Relatively cheap assets may embed excessive pessimism or compensation for bearing risks that expensive assets do not.

Evidence A-Retail feasibility B+Monthly to quarterly

The research question

Value has a long research history and appears beyond a single equity market. Results vary materially with the valuation measure, accounting treatment, sample and test period.

The useful question is not whether a chart once went up. It is whether the hypothesis has a clear economic mechanism, appears outside one hand-picked sample, can be reconstructed with information that was available at the time, and remains plausible after realistic implementation frictions.

Minimum viable rule

Compare price with a fundamental anchor such as book value, earnings, cash flow or an asset-specific measure of value.

Universe: Equities and asset-class-specific cross sections. A credible test fixes the universe, timestamps, missing-data policy and rebalance convention before model selection. Results should be shown both gross and net of an explicit cost model.

Implementation audit

Use point-in-time fundamentals with conservative publication lags. Winsorization, sector neutrality, negative denominators and the treatment of financial firms should be specified rather than chosen after seeing performance.

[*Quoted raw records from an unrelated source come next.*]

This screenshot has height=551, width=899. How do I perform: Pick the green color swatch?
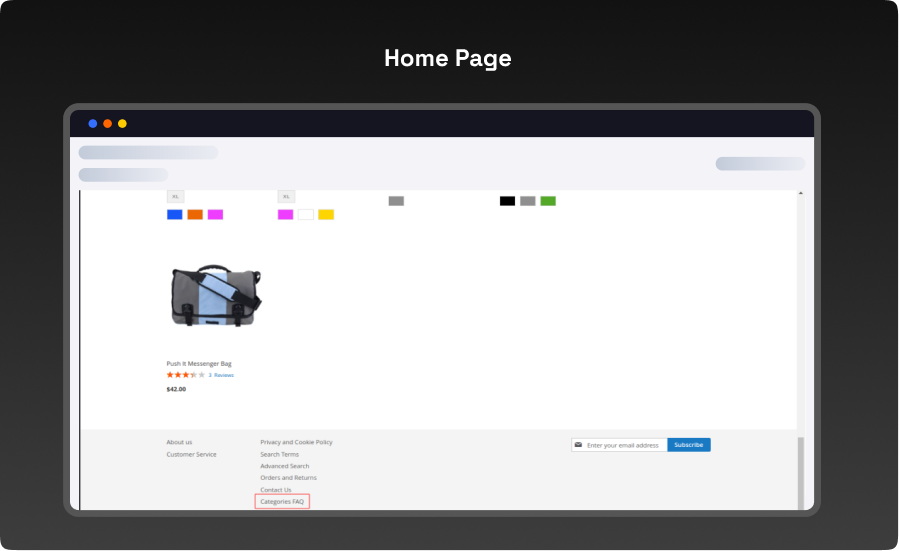548,201
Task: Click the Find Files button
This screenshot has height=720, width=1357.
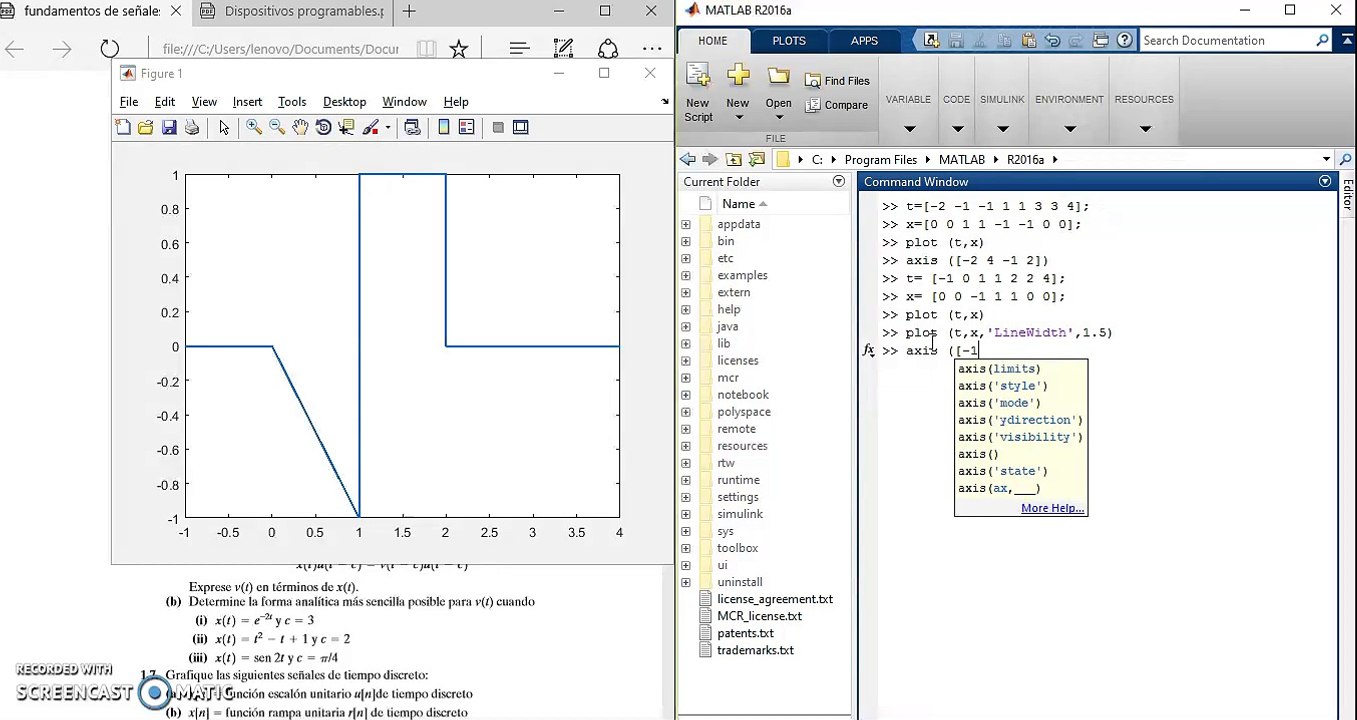Action: (x=837, y=81)
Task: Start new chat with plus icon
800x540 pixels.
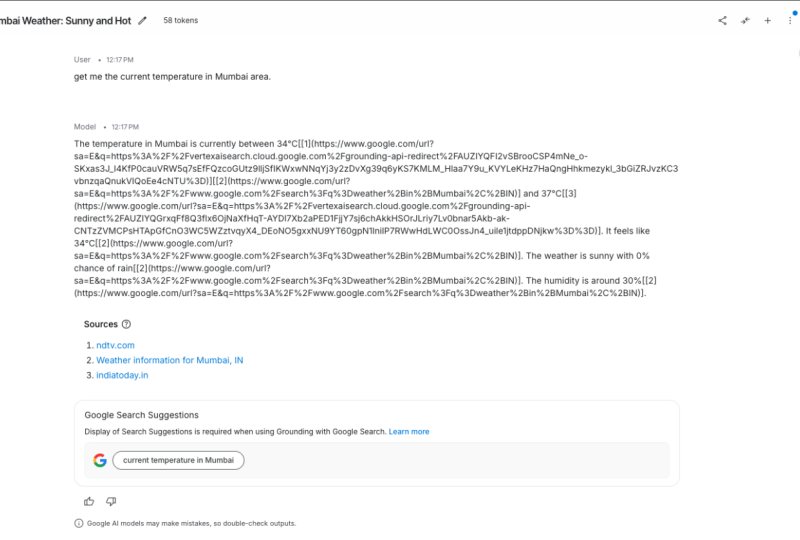Action: [x=767, y=20]
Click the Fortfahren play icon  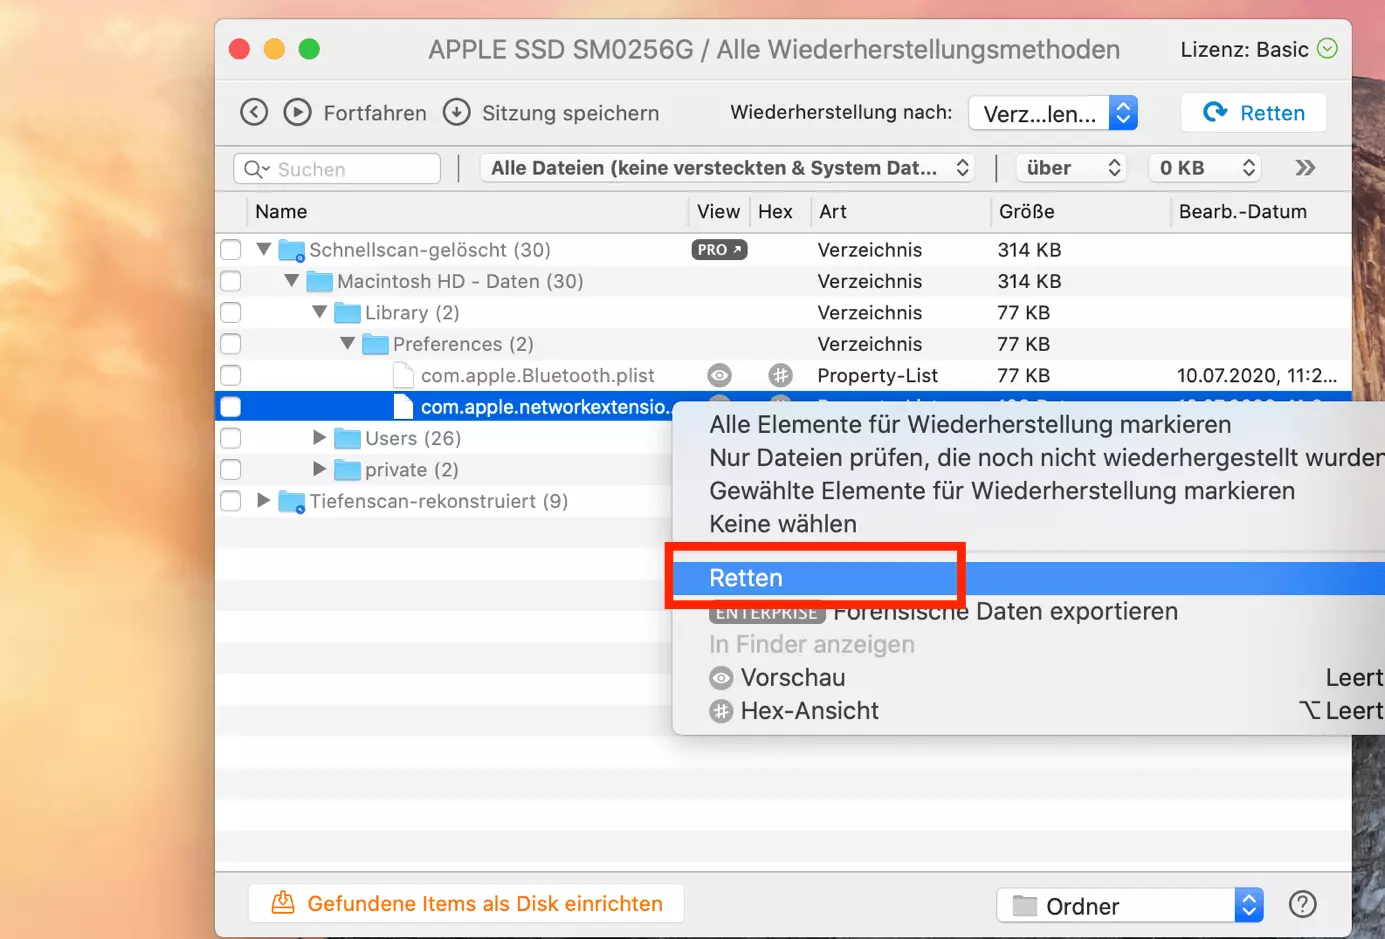click(x=297, y=112)
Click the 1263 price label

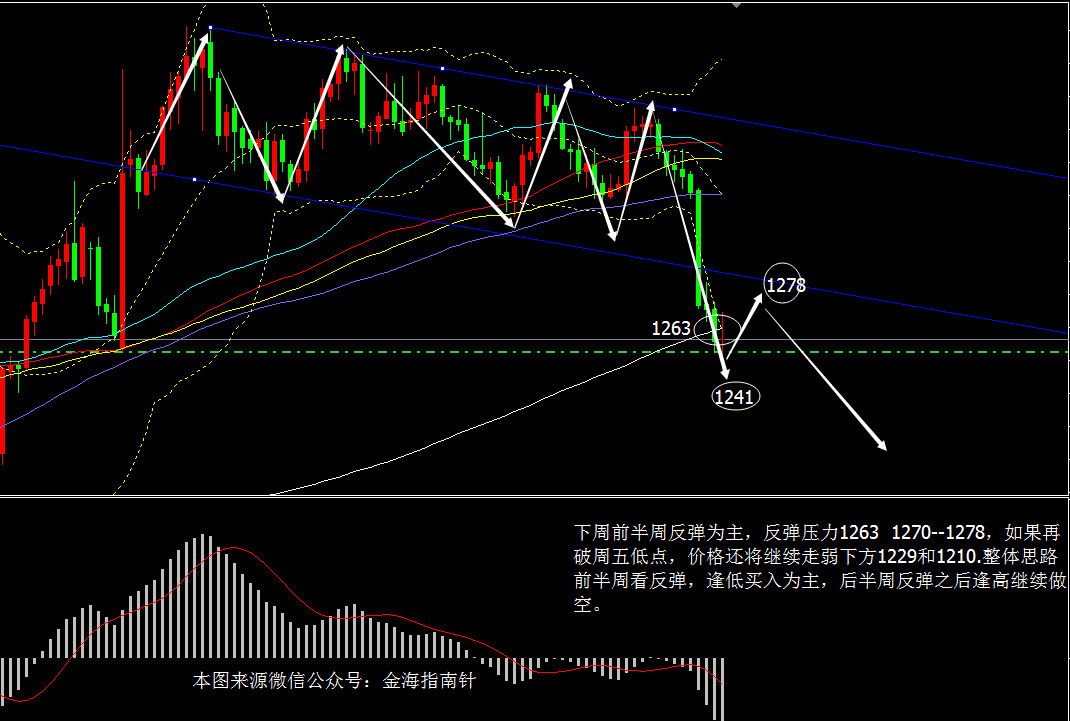pyautogui.click(x=671, y=328)
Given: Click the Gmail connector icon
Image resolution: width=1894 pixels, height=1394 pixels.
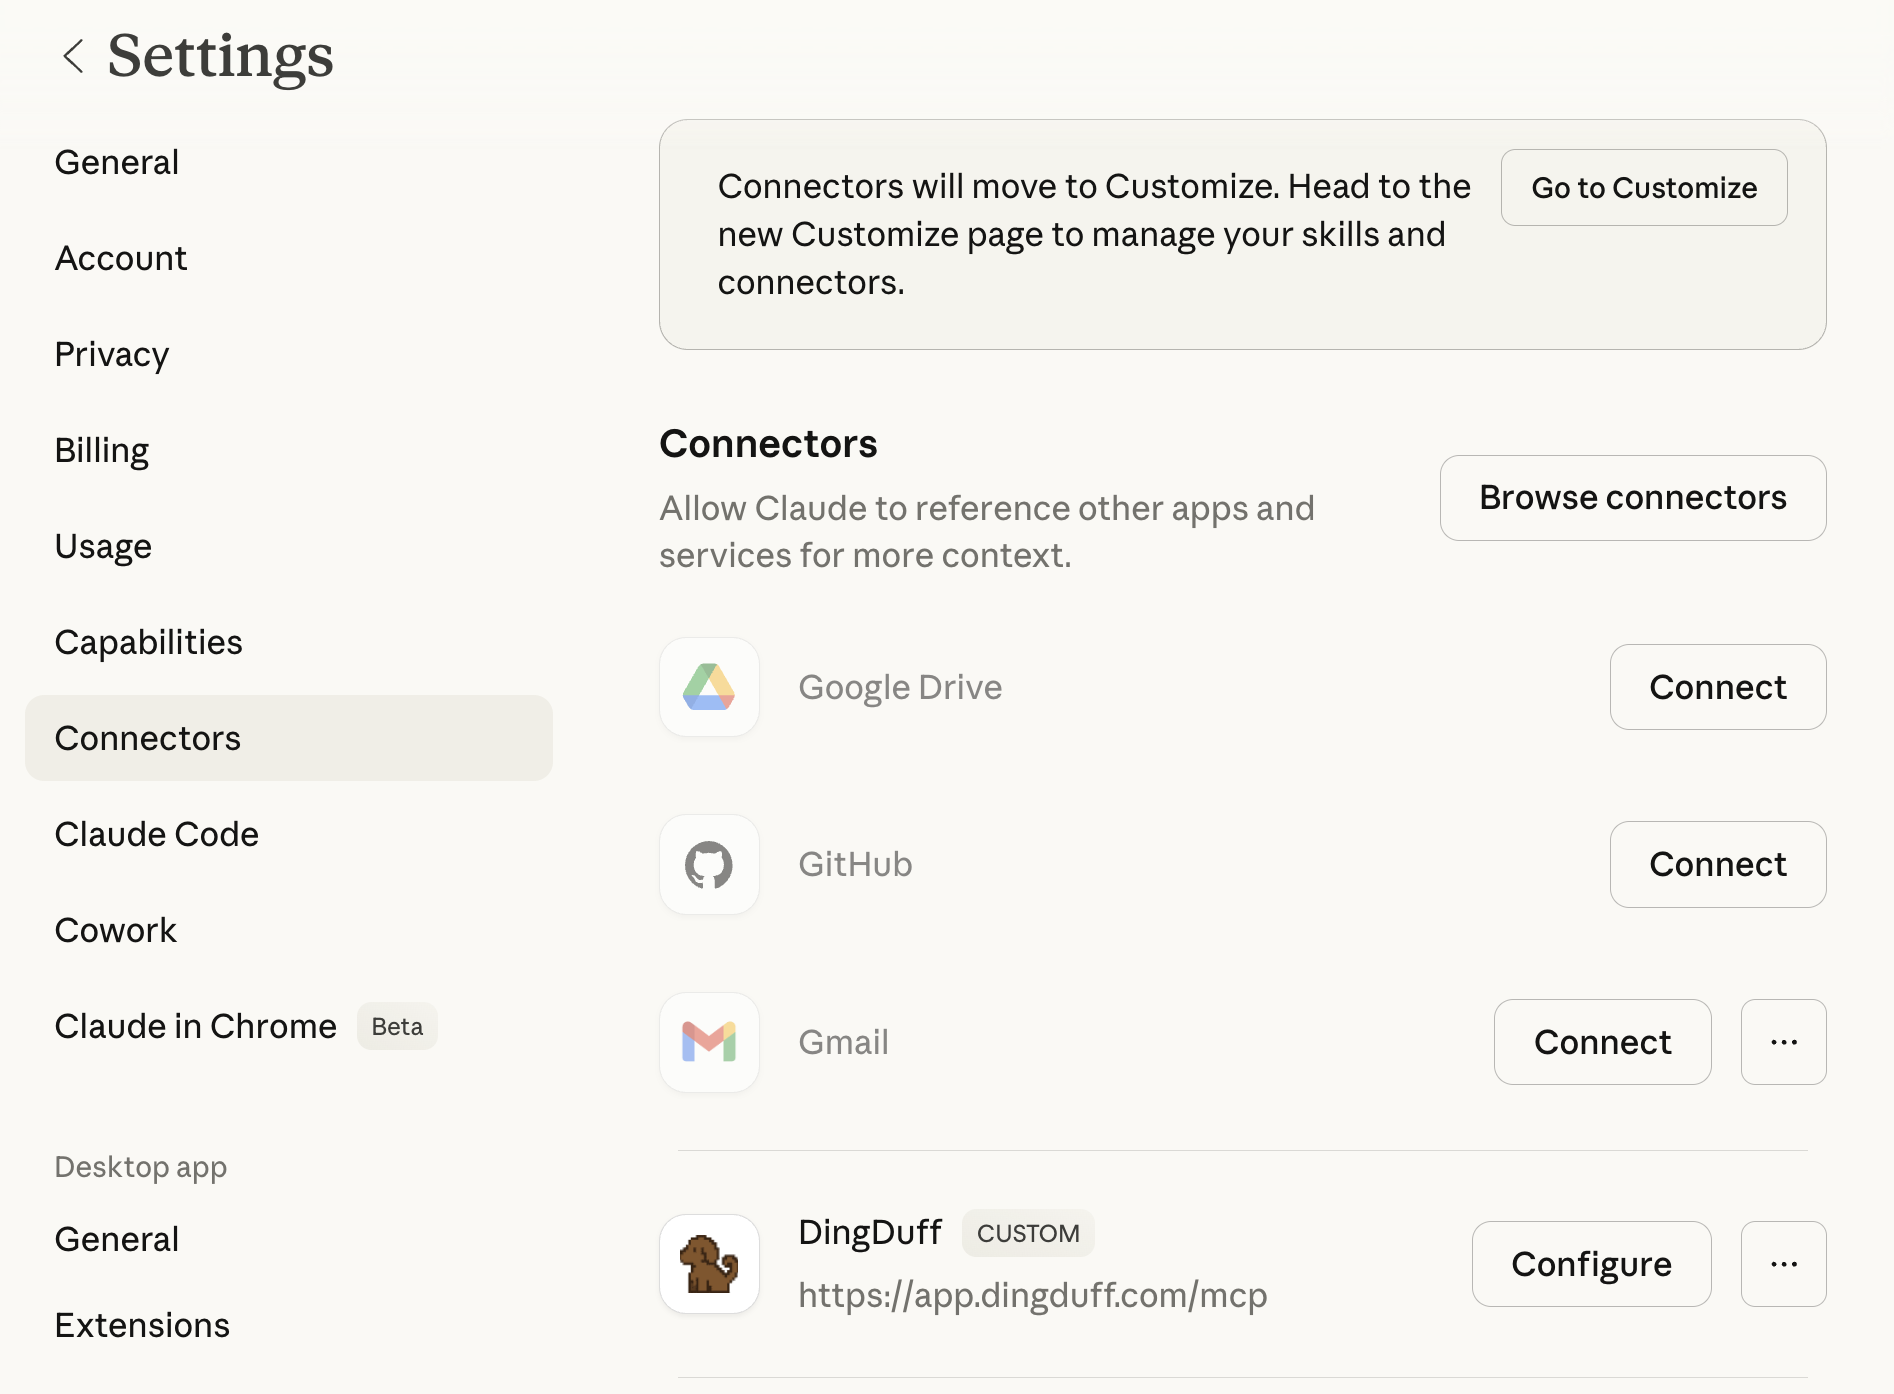Looking at the screenshot, I should coord(709,1041).
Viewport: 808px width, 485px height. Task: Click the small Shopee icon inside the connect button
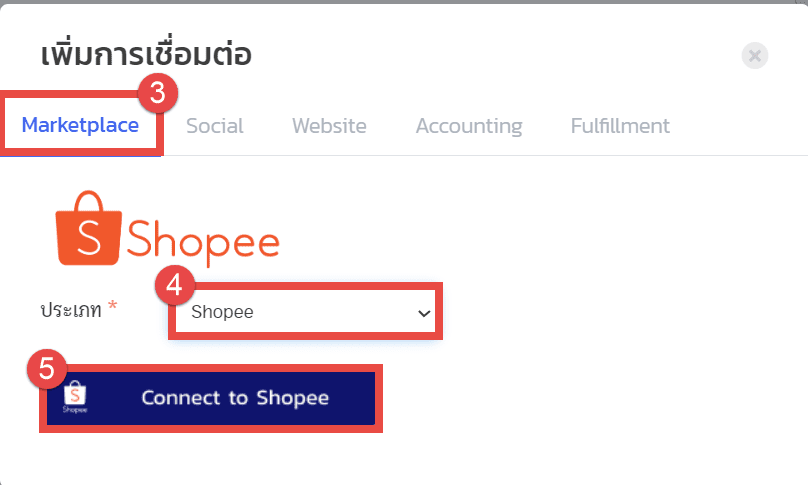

At minimum, an audit should report turnover, worst peak-to-trough loss, recovery time, exposure concentration and sensitivity to neighboring parameter choices. A strategy that works only at one exact lookback or threshold deserves a lower level of confidence.

How the idea can fail

Cheap assets can remain cheap for years or be cheap for valid reasons. Structural change, intangible assets, leverage and distressed firms can create value traps.

Failure conditions belong in the strategy definition. They provide a disciplined reason to investigate or stop, instead of changing the story after a loss.

Primary source

Value and Momentum Everywhere
Asness, Moskowitz & Pedersen (2013), Journal of Finance 68(3), 929–985.
DOI record

This page is an independent educational synthesis. It does not reproduce the paper and does not claim that published historical results are currently achievable.